### Data for analysis
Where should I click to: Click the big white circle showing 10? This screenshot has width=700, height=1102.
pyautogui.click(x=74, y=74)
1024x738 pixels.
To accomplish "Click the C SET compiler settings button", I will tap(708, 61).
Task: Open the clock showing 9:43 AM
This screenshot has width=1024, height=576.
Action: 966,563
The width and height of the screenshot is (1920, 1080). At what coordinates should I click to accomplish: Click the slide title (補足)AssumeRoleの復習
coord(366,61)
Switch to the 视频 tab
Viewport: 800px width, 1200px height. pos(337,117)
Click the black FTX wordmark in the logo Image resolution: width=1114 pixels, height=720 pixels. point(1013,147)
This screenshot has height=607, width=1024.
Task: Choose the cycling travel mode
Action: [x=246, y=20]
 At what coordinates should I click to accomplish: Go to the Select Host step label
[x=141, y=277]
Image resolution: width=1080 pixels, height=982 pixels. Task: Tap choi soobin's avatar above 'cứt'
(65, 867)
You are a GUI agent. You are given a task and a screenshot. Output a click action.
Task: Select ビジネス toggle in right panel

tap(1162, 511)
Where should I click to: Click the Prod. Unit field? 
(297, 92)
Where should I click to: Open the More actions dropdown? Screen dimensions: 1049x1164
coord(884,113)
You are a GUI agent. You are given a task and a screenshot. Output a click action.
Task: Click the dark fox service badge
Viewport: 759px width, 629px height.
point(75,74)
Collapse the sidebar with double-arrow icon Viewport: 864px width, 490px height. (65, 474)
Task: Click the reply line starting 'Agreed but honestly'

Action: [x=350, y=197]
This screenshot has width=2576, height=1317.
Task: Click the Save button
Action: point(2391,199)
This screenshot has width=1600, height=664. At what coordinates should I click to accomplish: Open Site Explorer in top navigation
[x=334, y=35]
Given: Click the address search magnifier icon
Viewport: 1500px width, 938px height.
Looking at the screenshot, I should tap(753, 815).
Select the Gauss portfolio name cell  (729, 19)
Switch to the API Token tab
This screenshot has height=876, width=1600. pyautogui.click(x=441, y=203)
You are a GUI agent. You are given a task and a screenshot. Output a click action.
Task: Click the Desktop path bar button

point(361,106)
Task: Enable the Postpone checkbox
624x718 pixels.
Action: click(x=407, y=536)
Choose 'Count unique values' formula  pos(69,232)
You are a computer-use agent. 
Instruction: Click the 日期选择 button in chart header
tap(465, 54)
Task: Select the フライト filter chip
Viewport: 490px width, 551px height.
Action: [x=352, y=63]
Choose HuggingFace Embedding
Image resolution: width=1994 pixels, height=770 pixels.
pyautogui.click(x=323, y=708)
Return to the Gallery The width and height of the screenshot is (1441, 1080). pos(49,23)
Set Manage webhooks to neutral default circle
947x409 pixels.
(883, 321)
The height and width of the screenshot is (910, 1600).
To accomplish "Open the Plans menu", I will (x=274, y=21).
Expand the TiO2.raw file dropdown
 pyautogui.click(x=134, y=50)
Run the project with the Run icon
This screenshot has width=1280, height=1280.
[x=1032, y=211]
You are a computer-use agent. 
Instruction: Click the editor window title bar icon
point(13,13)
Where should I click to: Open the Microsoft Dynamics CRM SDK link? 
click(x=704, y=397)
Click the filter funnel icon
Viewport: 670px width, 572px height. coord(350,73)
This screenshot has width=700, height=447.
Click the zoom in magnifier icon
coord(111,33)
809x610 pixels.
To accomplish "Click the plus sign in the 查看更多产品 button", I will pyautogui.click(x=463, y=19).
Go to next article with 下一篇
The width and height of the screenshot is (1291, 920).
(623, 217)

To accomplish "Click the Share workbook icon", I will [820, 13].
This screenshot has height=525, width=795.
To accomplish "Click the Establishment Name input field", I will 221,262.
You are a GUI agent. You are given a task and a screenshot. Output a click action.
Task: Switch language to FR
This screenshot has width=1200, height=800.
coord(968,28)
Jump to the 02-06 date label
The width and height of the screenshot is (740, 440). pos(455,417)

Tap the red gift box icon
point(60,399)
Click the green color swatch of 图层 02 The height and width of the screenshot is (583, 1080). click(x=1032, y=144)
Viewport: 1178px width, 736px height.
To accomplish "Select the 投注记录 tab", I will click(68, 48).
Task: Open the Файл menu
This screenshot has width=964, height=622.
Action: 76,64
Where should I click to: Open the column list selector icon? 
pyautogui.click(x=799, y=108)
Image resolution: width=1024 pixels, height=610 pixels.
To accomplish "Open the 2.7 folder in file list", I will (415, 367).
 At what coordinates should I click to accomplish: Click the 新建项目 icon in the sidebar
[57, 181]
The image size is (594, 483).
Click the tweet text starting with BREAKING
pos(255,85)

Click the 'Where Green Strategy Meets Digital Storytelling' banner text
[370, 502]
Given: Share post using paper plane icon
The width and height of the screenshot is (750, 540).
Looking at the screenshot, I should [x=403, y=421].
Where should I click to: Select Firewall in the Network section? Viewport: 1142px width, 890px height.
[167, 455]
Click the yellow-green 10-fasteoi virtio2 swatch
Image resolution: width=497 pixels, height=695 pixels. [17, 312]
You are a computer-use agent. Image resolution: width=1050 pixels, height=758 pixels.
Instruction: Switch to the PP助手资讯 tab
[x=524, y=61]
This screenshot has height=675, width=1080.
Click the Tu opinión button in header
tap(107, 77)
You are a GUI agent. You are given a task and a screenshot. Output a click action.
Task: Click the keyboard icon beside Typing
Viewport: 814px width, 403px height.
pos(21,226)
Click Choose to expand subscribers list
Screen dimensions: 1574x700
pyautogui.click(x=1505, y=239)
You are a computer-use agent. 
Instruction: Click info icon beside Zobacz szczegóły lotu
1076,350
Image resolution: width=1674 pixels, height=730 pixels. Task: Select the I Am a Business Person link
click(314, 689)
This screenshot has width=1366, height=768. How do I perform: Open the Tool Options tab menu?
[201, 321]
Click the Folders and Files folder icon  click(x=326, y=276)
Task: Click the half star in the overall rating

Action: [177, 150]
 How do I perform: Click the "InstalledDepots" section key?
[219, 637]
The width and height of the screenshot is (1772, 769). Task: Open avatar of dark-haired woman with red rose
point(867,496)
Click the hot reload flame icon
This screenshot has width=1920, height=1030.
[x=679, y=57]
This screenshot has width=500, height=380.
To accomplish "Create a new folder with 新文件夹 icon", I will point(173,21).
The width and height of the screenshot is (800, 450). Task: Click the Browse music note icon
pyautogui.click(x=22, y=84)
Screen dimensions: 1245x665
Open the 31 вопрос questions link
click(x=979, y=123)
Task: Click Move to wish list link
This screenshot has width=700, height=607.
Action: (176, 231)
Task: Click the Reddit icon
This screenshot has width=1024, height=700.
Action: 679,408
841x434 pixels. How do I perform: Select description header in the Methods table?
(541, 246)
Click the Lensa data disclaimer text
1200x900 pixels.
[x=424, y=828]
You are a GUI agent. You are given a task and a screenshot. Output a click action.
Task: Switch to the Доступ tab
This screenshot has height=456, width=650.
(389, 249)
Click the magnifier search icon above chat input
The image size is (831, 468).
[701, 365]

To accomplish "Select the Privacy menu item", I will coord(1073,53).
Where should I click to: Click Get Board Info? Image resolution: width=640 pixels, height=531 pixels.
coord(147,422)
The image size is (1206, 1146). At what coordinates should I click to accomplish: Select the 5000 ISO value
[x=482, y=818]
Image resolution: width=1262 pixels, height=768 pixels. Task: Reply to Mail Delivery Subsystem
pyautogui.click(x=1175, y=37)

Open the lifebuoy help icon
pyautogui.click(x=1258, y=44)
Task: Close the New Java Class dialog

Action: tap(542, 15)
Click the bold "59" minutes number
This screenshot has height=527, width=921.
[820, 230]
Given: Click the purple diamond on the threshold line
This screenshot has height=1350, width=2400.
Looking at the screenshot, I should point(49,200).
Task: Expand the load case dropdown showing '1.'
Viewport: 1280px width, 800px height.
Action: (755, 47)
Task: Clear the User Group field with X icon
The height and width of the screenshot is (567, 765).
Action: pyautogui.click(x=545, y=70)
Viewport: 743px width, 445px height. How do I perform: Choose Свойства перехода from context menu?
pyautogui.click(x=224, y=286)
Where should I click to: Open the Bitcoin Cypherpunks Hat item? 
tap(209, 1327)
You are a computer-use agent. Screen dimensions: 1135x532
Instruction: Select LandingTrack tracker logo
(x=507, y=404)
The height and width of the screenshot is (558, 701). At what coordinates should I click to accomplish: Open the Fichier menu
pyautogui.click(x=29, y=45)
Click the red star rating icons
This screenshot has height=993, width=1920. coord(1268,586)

### Your task
Every line above with the string "Share" in it needs to be copied.

### Result of this exercise
To accomplish "Click the Share workbook icon", I will [820, 13].
Given: Share post using paper plane icon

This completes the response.